(Given passage)

I will just start with a universal truth: If one is ignorant of the facts, one shouldn't write about it. Case in point here: "As I write this, Obama's Treasury Department is ready to pour $7 billion more into GMAC LLC, GM's financial services arm. That would bring total government aid to GMAC to $14 billion..." Your ignorance is exemplified by the false statement that GMAC is GM's financing arm. GMAC and GM are completely separate legal and financial entities, but, of course, it sounds better if you twist that to your advantage. Subterfuge (or lying) can really bolster an argument sometimes.

You also show your ignorance when you say that the government will stiff the creditors. They can try all they want, but the same bankruptcy judge that you would have liked them to go before last fall will have to approve the plan. There is no pre-packaged bankruptcy without the consent of the secured creditors.

As far as letting the car companies go bankrupt last fall, I don't necessarily disagree with your position. However, unless you wanted to guarantee the warranties, as the government is now doing, it would have certainly meant the virtual demise of the US auto industry. Companies operate during reorganizations, but unlike most industries, nobody would have bought a single automobile while GM or Chrysler were reorganizing. We'd be left with Ford, maybe.

And maybe that would have been the right and just result. Somehow, Ford has pulled itself through this. Maybe they should have been the sole survivor. But I'll bet you would have not liked the fact that about 90% of cars sold in the US going forward would have been foreign, either.

(End Given passage)

• Problems to solve:
**a.** In the letter about the auto bailout, whose consent does a pre-packaged bankruptcy require?
**b.** Write the next part of the letter about the auto bailout, picking up after its last sentence.
The rows after this are separate material, unrelated to the letter about the auto bailout.

(Record excerpts)

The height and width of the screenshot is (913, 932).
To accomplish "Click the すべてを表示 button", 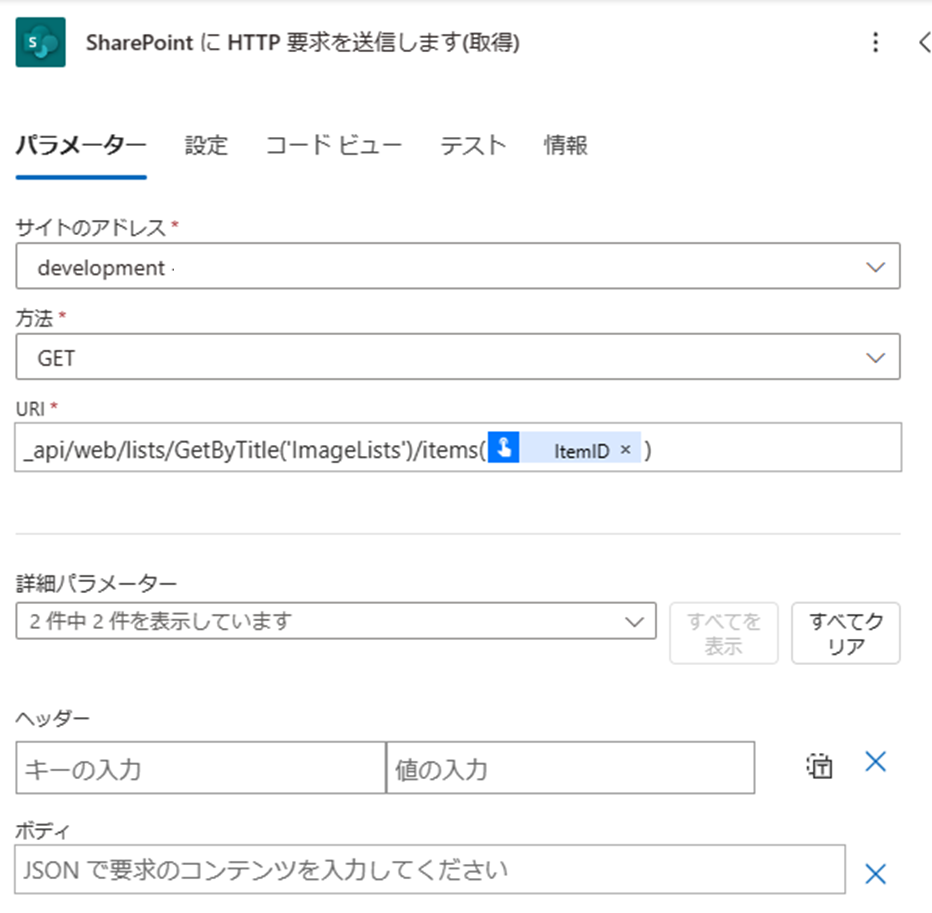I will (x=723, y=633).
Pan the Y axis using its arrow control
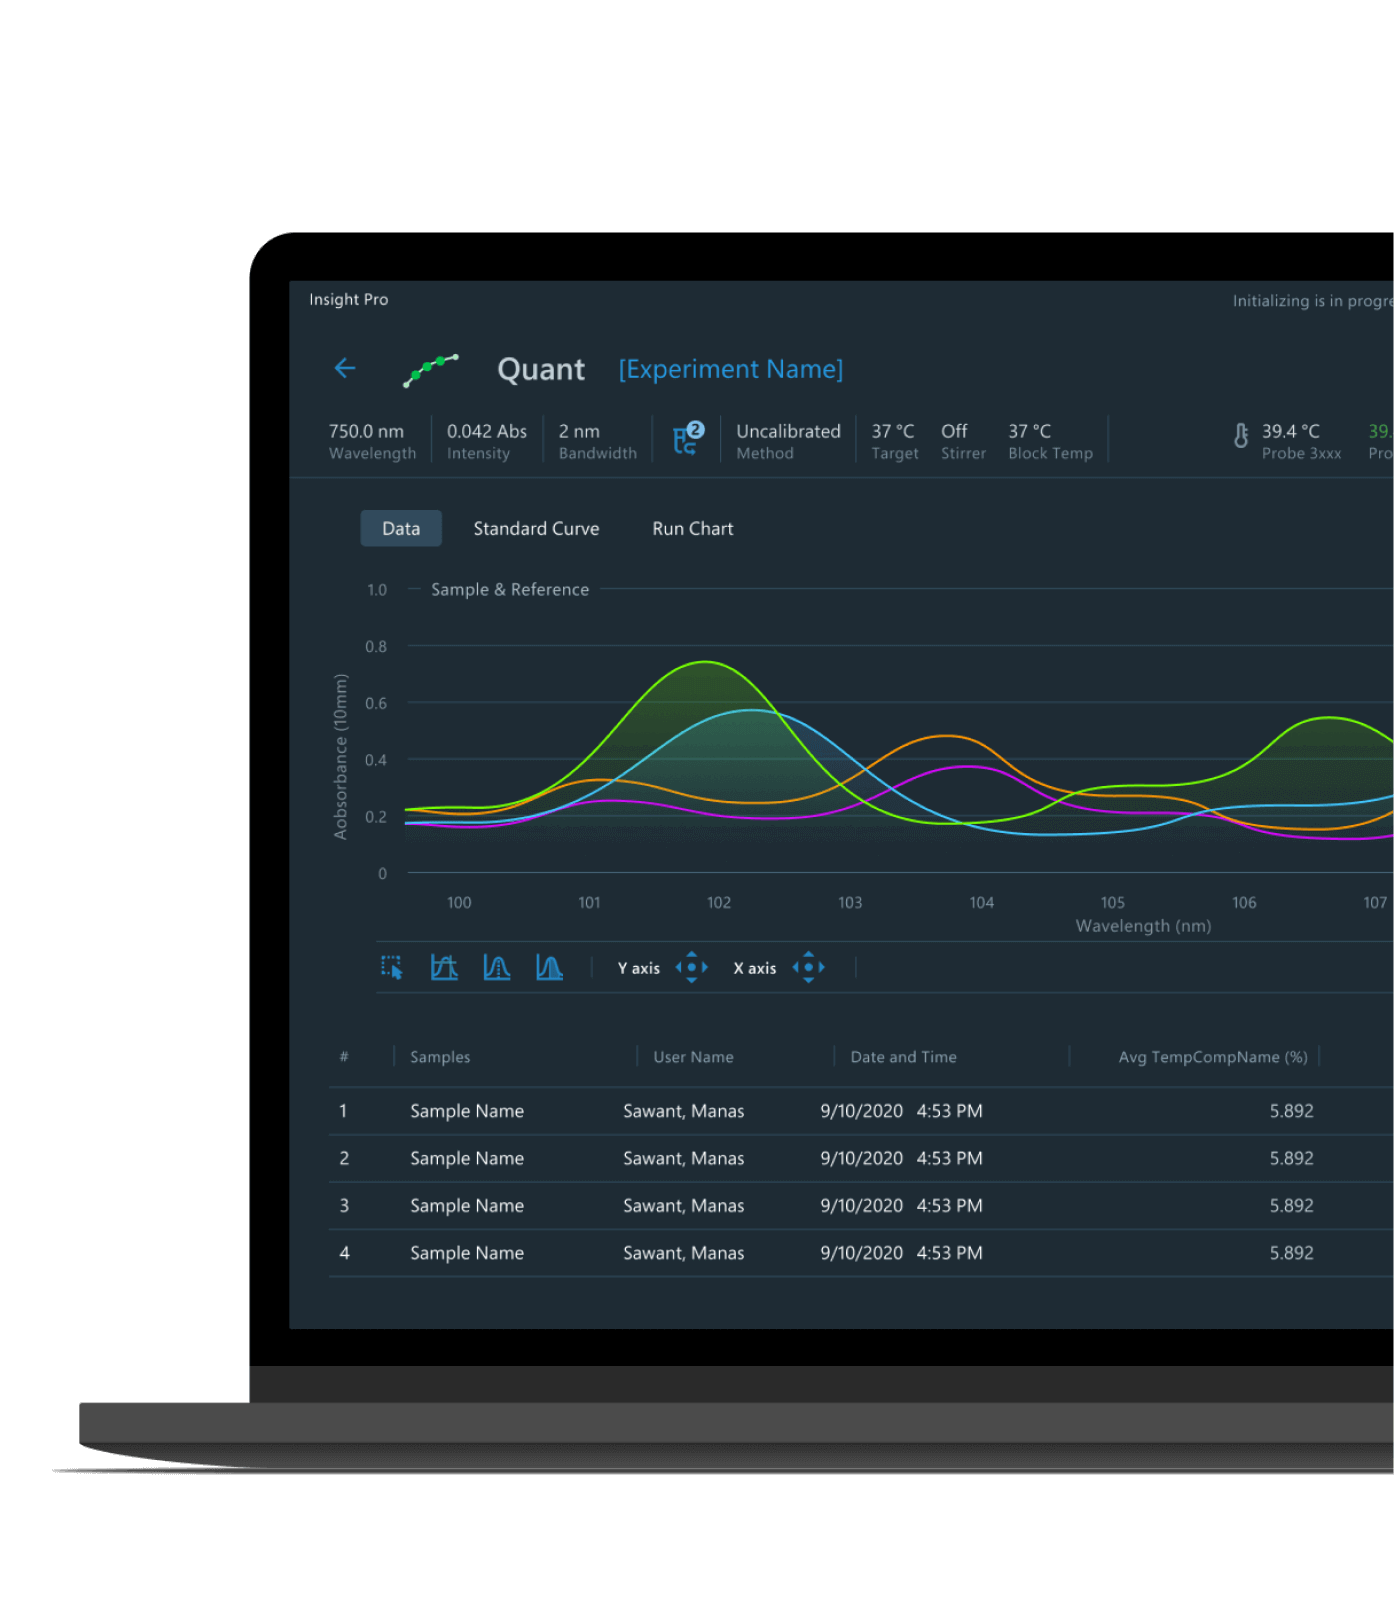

(End Record excerpts)
(Record excerpts)

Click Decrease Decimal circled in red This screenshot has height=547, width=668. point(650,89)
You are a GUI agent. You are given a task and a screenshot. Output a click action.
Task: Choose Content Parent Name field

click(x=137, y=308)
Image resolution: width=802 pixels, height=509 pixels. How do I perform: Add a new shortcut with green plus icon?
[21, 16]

(End Record excerpts)

• Answers:
**a.** The secured creditors'.

**b.**
The long and short of it is this: You don't really mind the bailout. You just don't like the winners, especially the UAW. I'm not sure why that is, though. Employee ownership is a wonderful thing... think ESOP.

Dennis Byrne... said...

If your point is that GM and GMAC are as separate as, Wal-Mart and Honeywell, you've missed the boat. You might want to check out that equally "ignorant of the facts" Wall Street Journal, at http://online.wsj.com/article/SB124285476839840701.html

"Employee ownership is a wonderful thing"? You might want to ask the employees of the Chicago Tribune if they agree.

Anonymous said...

To the earlier anonymous:

If subterfuge bolsters Mr. Byrne's argument then denial is surely your bully pulpit. Denial is not a river in Egypt! I am sure that you deny that Barney Frank and Chris Dodd ran the House Banking Committee that ran Freddie and Fannie into the ground. I am sure that you deny the government run health care system called Medicare is a financial wreck. If you deny that long enough you will be able to talk yourself into government run health care period. Because why? Because they are going to save us money by streamlining administrative costs! I am sure that you deny that the government has been taking monies from your paycheck to "set aside" for your retirement and has spent it all on just plain old living expenses. Our government makes Bernie Madoff look like a dime store pick pocket. All this denial makes it easy to deny that GMAC is the financial arm of GM. I guess that is why they only lend on General Motors products. Your denial borders on insanity with your insistence that the government will not stiff the creditors. It has already done so. Forcing bondholders to settle for 30 cents on the dollar.

I do mind the bailout! Every "stimulus" that George W. Bush passed out failed miserably, no matter how targeted they are. Oh, wait, I almost forgot, they would have worked if they would have just been bigger. Isn't that the liberal battle cry, "We need funding." No one has made any attempt to bail out my construction company. We have laid off over 100 people in the last year, that is 60% of my workforce. Those tax dollars that are going to GM are coming out of my pocket, your pocket, our children's pockets. I do mind. I also mind the government picking and choosing the winners and losers. They have no business doing any of these things. Yet you allow it. You encourage it. You are not going to like the lot they leave you my friend.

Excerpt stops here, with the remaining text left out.